The relatively low level of antibiotic resistance detected in E. coli isolated from glaucous-winged gulls at Middleton Island is likely a reflection of the geographic isolation of this location from mainland North America and a lack of anthropogenic input of antibiotic-resistant bacteria and/or antibiotic compounds. In a survey from the remote Commander Islands (Russia) in the Bering Sea, Hernandez et al. found 4% (6/145 isolates) of E. coli isolated from seabirds, including glaucous-winged gulls, were resistant to one or more antibiotic compounds (26), comparable to the level found in gulls at Middleton Island (8%). Thus, it appears that glaucous-winged gulls sampled at remote breeding sites have relatively little exposure to antibiotic-resistant bacteria, or compounds driving their emergence, during the breeding season. The detection of some level, albeit low, of antimicrobial resistance among E. coli cultured from glaucous-winged gull samples collected at Middleton Island suggests that either low levels of resistance may be maintained among bacteria infecting wild birds in the absence of anthropogenic inputs or that resistant bacterial strains arrive at breeding grounds via migrating gulls returning from wintering and staging areas. It should be noted, however, that levels of antibiotic resistance in E. coli among avian populations are not static. The observed prevalence of ESBL-producing E. coli in gulls sampled at Barrow, Alaska has increased between 2005 and 2010 (15). Thus, Middleton Island could be an informative site for future assessments aiming to address the regional and global dissemination of antibiotic-resistant genes through time.

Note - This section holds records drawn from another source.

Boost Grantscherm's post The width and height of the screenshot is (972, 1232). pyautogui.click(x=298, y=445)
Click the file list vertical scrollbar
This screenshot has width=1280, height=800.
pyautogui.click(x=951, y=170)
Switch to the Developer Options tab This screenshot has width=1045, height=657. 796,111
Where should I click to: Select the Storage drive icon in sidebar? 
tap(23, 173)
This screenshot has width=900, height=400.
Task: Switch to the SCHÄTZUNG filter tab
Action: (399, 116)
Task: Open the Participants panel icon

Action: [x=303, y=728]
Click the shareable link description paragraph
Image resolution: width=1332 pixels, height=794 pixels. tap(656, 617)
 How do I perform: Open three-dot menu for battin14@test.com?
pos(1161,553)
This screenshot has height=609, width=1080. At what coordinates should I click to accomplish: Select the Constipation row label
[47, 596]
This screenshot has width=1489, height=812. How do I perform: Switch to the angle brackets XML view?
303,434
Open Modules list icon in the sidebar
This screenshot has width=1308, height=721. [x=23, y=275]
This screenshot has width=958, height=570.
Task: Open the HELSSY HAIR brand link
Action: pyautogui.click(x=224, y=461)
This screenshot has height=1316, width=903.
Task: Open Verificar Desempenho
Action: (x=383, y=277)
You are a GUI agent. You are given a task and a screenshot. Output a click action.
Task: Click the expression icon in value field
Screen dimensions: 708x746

Although differences of antibiotic resistance levels among E. coli infecting gulls at two Southcentral Alaska locations are likely directly influenced by bacteria and plasmids from human sources, the role of antibiotic residues in the environment driving the development of resistance in wild birds needs to be further investigated. Furthermore, whether birds can maintain antibiotic-resistant E. coli for long durations in the absence of human impact and disperse such bacteria via migration remains unclear and is worthy of further study. Finally, given the relatively high prevalence of antibiotic resistance detected in large-bodied gulls on the Kenai Peninsula (i.e. 55% of isolates tested) and the geographic and temporal proximity of our sampling site at the mouth of the Kenai River to a popular personal-use sockeye salmon (Oncorhynchus nerka) fishery, additional research may be warranted to understand the risk for human bacterial E. coli infections via environmental transmission at this site during summer.